--- Exercise input ---

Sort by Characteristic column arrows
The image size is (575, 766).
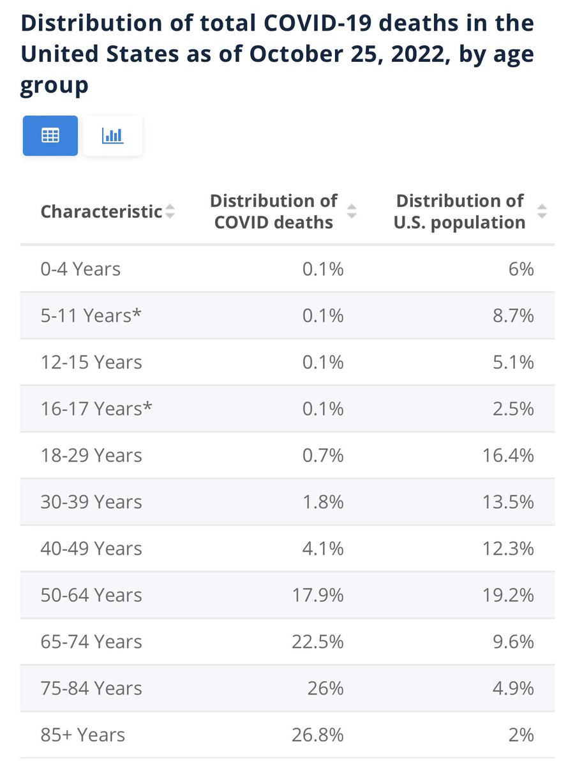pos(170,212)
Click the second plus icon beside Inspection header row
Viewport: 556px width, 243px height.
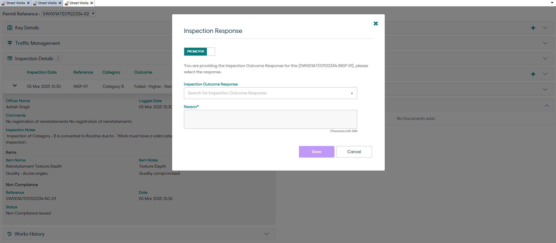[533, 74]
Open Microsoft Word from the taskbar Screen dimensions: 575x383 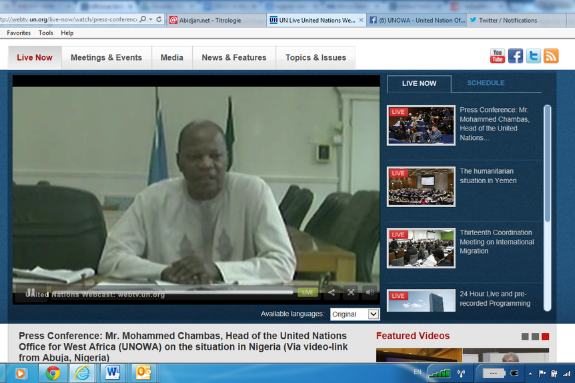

---

## [Task goal]
Every line above should be repeated exactly; pictures stay out of the copy.

## [Answer box]
Sort by Characteristic column arrows
The image size is (575, 766).
pos(170,212)
Click the second plus icon beside Inspection header row
Viewport: 556px width, 243px height.
[533, 74]
Open Microsoft Word from the taskbar Screen dimensions: 575x383 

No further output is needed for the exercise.